封闭剂是含质量分数1％BSA的PBS缓冲液。

磁珠包被物稀释液成分为：按质量分数计，TRIS 0.1％，NaCl 0.9％，BSA 3％，Tween-200.1％，叠氮钠0.1％，其余为水。

(2)发光物标记的检测抗体制备步骤：

1)将200μg的LAMC1检测抗体加入到提前准备好的500μL标记缓冲液中，再加入25μL已偶联NHS的吖啶酯(浓度：10mg/mL)。

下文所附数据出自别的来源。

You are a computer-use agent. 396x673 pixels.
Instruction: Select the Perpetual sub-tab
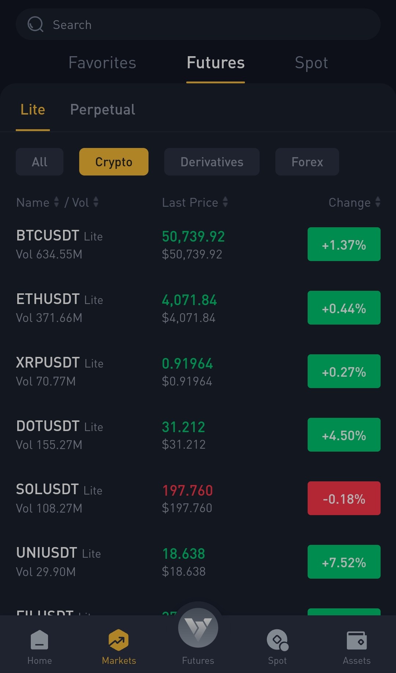click(x=103, y=110)
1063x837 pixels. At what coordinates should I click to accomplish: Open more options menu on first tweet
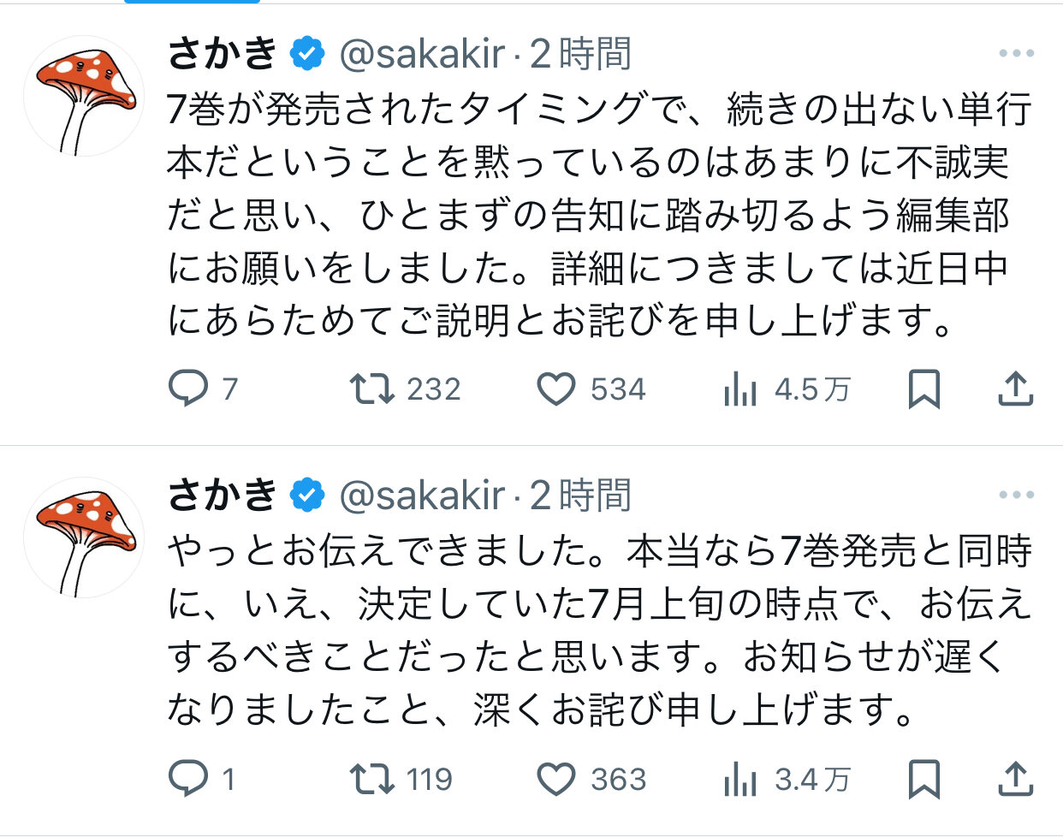tap(1016, 54)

2)将步骤1)的混合液体至于恒温混匀仪上，反应60min；

3)结束后，向步骤2)反应液中加入100μL淬灭剂，室温反应30min，再通过脱盐柱方法去除未反应的物质，得到的发光物标记的检测抗体(吖啶酯标记的LAMC1检测抗体)使用标记物保存液稀释，得到浓度为200μg/mL发光物标记的检测抗体保存液,2-8℃保存。

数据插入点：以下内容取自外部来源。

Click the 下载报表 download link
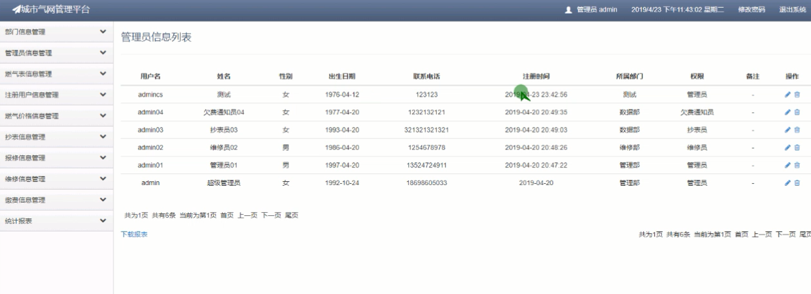 pyautogui.click(x=134, y=234)
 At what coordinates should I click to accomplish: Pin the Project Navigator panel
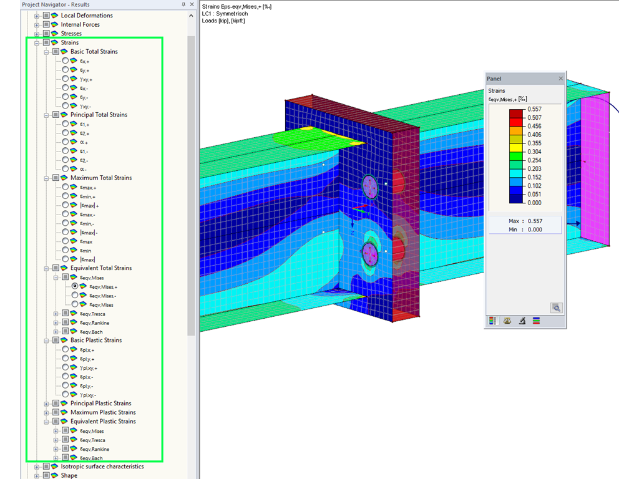183,4
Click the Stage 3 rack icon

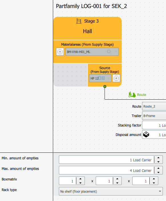click(x=79, y=21)
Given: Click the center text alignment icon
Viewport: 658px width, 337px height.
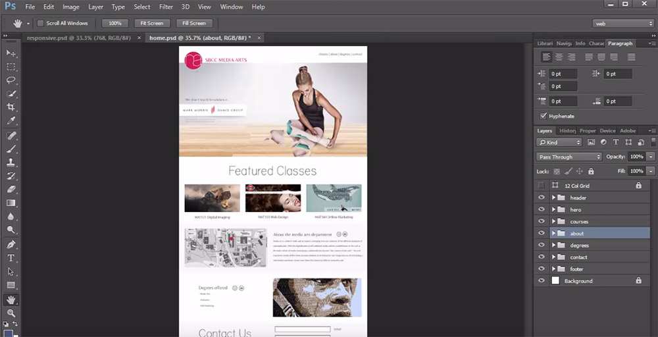Looking at the screenshot, I should tap(559, 57).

吖啶酯标记的LAMC1检测抗体工作液制备：将200μg/mL的发光物标记的检测抗体保存液使用标记物稀释液稀释，得到浓度为0.4μg/mL的吖啶酯标记的LAMC1检测抗体工作液。

标记缓冲液是0.1M的碳酸氢钠缓冲液。

淬灭剂是含质量分数10％赖氨酸的水溶液。

标记物保存液是：按质量分数计，含0.2％BSA和0.1％PC300的PBS溶液。

标记物稀释液成分为：按质量分数计，MES 1％、NaCl 0.9％、BSA 2％、Tween-200.1％、十二烷基肌氨酸钠(NLS)0.2％、SB3-140.2％、牛γ-球蛋白0.05％、Proclin3000.1％，其余为水,pH6.0。

(3)外泌体样本预处理步骤：

将外泌体样本进行预处理：将20μL外泌体样本与180μL样本处理液混合，然后37℃下反应5min。

其中，样本处理液包括以下重量百分比的原料：TRIS 0.9％、EDTA-2Na0.05％、NaCl 0.9％、BSA 2％、CHAPS 1％、Tween-800.5％、海藻糖2％、ProClin 3000.1％，其余为水,pH7.5。

(4)外泌体样本中LAMC1含量的检测与计算：

取步骤(3)得到的预处理后的样本20μL，加入步骤(1)得到的磁珠包被物工作液50μL，混匀后37℃孵育5min；然后经磁分离，洗涤除去未结合物质，并吸除上清，得到的磁珠-抗原复合物。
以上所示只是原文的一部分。